I try to keep my blog upbeat, but today I'm feeling a little blue.
I had some sad news about a friend - someone who I used to work with, but who moved away and we've only kept in touch via facebook and gtalk. It made me cry and want to smash things.
Her second baby, who was three months old, died last Thursday, of Sudden Infant Death Syndrome (SIDS), two days before my friend's birthday. What a birthday memory that will be for the rest of her life. Burial today.
I haven't heard of anyone I know losing a baby to SIDS. I'd kinda thought it didn't happen much any more.
So so sad. I hope there will be another for her, but how could you face it after having that happen to you? And there is nothing you can do or say to help. I can't imagine a grief that big.
It really puts things in perspective.
I pulled this quilt out which was made for a baby who is yet to be. I'm sure it will get an owner someday, but for the moment, it's waiting for someone special.

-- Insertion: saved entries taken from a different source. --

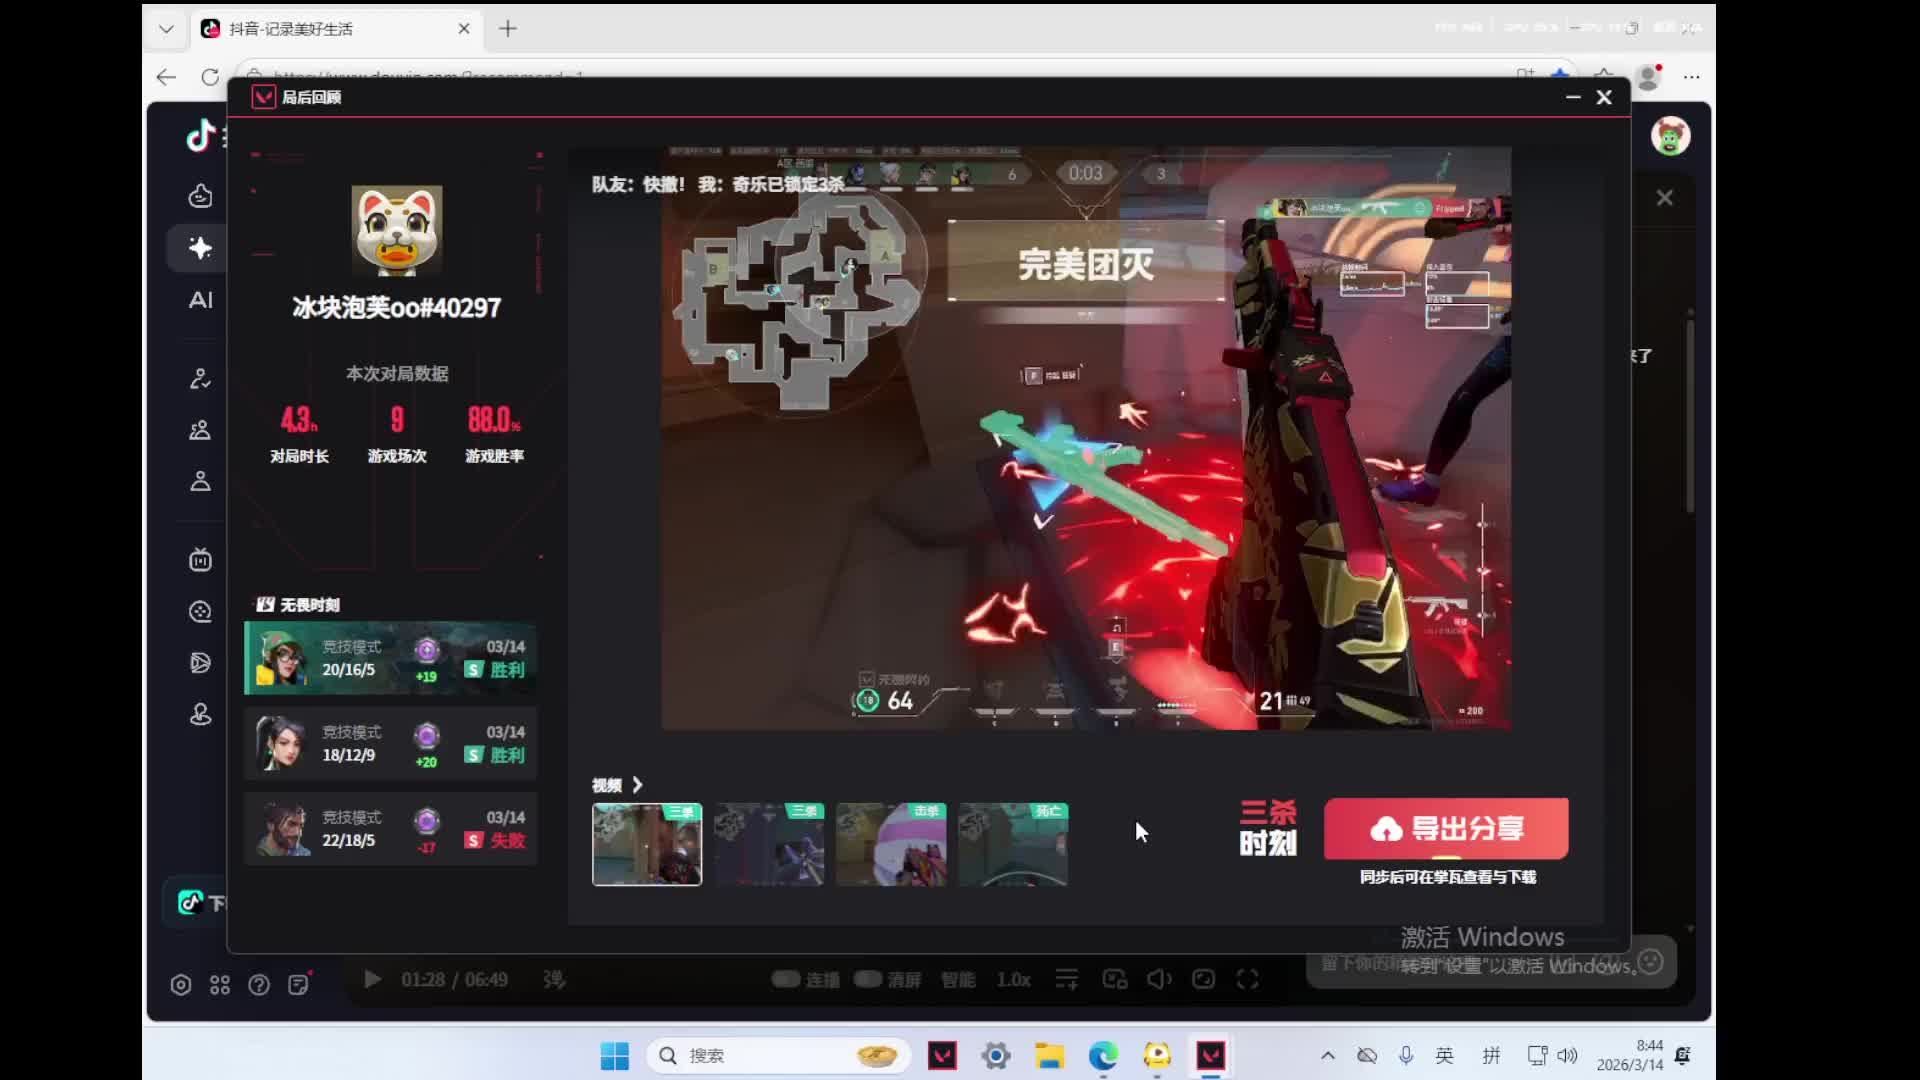Open the help question mark icon
1920x1080 pixels.
[259, 985]
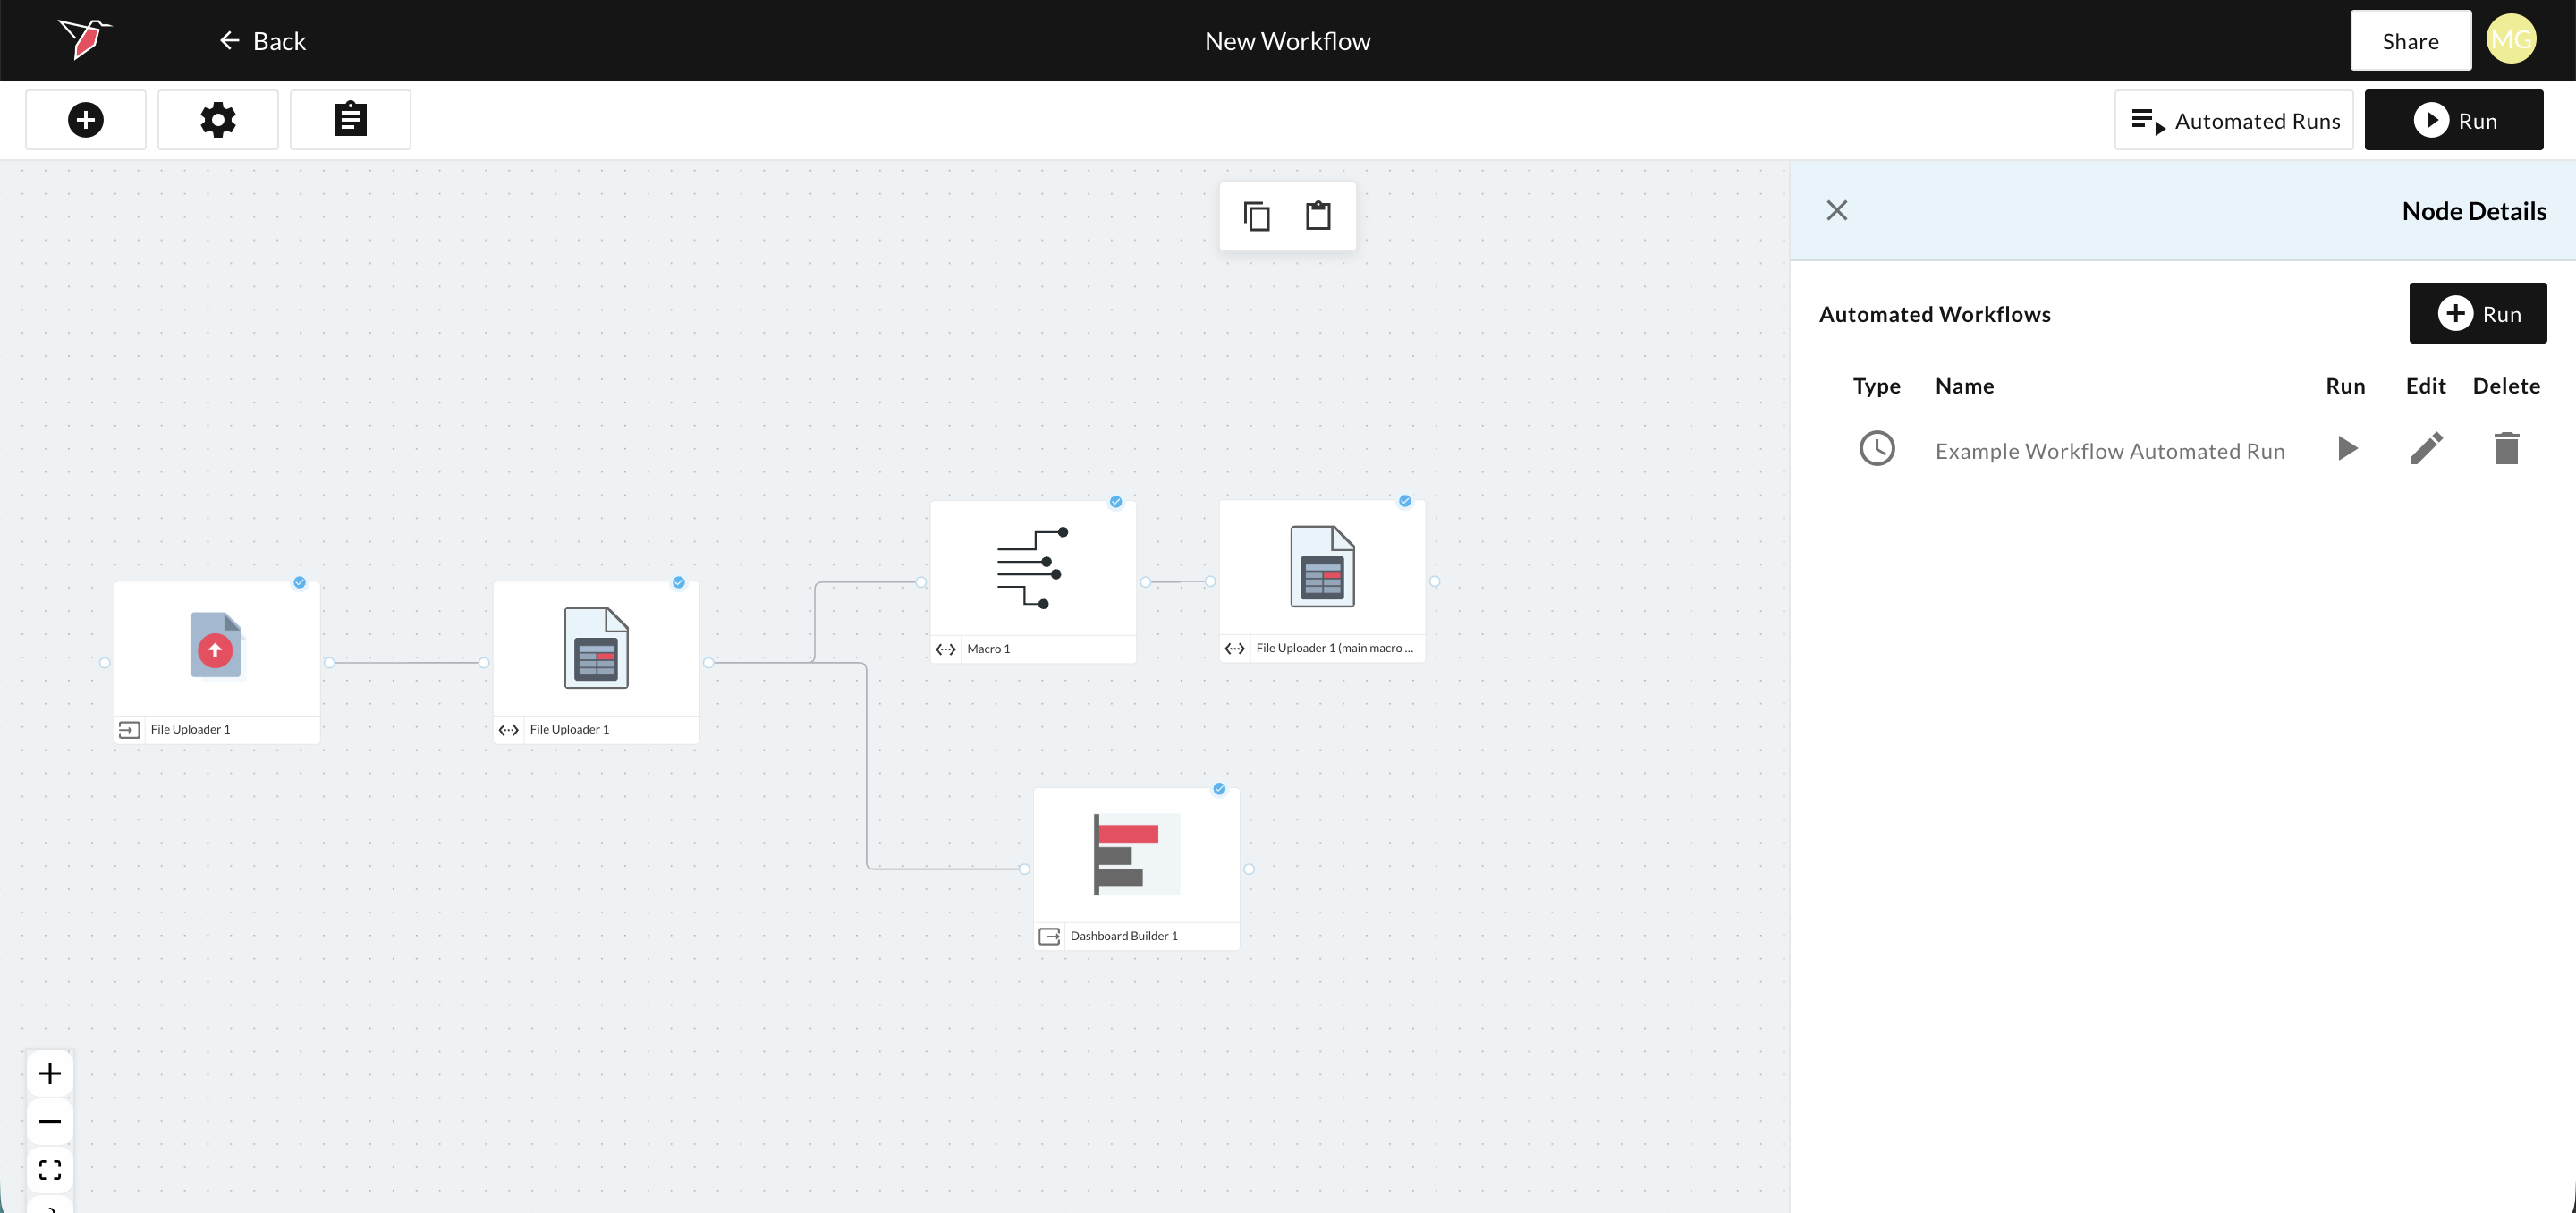The height and width of the screenshot is (1213, 2576).
Task: Select the Dashboard Builder 1 node
Action: [x=1136, y=856]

Oh Laura, my heart goes out to you as you grieve your friend's loss. There is nothing I can do or say to help you either but you are in my thoughts and prayers.
ReplyDeleteI'm right there wit you. That is a horrible thing to have happened. At times like these I have to believe that there is a God who cares, and has a plan bigger than what I can see. It comforts me to know that He will work it all out.